Haveria dois julgamentos a fazer, a qualidade absoluta dos alimentos e sua qualidade relativa. Na qualidade absoluta predominava a hierarquia vertical tradicional: ervas e mariscos eram alimentos térreos e áqueos, portanto inferiores, umas eram acessíveis nas hortas a qualquer camponês e os outros aos pescadores; a vaca era um quadrúpede e como tal mais térreo que a galinha, uma ave. A carne endurecida era típica na mesa camponesa, pois o animal era necessário no campo como uma força de trabalho ou para fornecer leite e lã (no caso dos carneiros), sendo preferível abatê-los na velhice, de modo que a carne ficava mais seca e dura, seja pela idade, seja pelo trabalho. Desta maneira a carne tenra, mais fácil de digerir, era privilégio e, portanto, superior. Na qualidade relativa a cada estômago ou poderíamos dizer a seus donos, isto poderia se inverter, e a carne dura do animal velho que

176 havia trabalhado muito tinha mais afinidade com o “rústico” e “trabalhador”, portanto melhor

para ele, enquanto o “ocioso” e “delicado” tinha afinidade com o animal jovem e ocioso,

sendo pior para os rústicos.

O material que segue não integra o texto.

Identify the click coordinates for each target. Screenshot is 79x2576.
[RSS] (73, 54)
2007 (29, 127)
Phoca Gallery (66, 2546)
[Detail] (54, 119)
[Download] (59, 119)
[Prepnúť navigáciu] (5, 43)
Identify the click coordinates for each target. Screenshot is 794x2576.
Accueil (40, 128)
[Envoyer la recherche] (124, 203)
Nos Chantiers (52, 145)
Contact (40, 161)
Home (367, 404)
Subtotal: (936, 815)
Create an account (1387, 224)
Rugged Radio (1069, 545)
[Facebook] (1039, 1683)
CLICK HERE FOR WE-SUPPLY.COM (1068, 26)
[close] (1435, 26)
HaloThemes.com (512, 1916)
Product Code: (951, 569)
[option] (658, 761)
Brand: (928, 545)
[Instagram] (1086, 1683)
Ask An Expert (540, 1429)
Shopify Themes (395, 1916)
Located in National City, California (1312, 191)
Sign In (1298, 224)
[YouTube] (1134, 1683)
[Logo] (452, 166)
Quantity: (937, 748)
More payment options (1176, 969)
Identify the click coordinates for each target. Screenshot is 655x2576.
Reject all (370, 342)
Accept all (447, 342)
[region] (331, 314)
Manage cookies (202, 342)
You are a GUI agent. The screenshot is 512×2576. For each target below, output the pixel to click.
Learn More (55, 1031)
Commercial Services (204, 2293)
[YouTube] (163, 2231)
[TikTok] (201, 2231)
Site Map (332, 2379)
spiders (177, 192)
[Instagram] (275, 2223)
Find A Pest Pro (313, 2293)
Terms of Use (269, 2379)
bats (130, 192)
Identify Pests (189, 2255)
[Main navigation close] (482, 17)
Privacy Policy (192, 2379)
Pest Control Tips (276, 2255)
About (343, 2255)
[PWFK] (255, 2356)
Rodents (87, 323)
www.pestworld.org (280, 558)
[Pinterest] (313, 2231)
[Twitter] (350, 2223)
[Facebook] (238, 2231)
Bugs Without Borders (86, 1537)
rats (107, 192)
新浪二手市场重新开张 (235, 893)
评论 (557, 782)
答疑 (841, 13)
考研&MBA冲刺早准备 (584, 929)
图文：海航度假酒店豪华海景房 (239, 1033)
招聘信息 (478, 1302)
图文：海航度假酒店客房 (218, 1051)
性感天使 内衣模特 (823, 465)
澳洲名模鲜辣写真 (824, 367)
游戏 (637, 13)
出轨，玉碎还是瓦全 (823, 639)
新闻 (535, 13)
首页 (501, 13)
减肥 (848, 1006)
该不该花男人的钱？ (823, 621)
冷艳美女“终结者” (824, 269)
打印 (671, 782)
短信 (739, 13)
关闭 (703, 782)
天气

Esta qualidade relativa se misturava evidentemente à exigência de individualização do paciente. O melhor indício de se descobrir as afinidades era o prazer gustativo, pois o mesmo comunicava a realização de uma necessidade de sua natureza,

quando esta “os apetece com ânsia e os recebe com gosto” (AM, 2004, p. 47). Ainda que a

qualidade relativa do alimento fosse considerada boa, se o alimento fosse inferior nas qualidades continuaria sendo reprovável – não para a saúde do indivíduo, pois se tratava

obviamente de uma reprovação social. “E por isto deve cada pessoa usar daqueles que melhor se acomodarem a sua natureza, sejam eles da classe que forem” (AM, 2004, p. 48).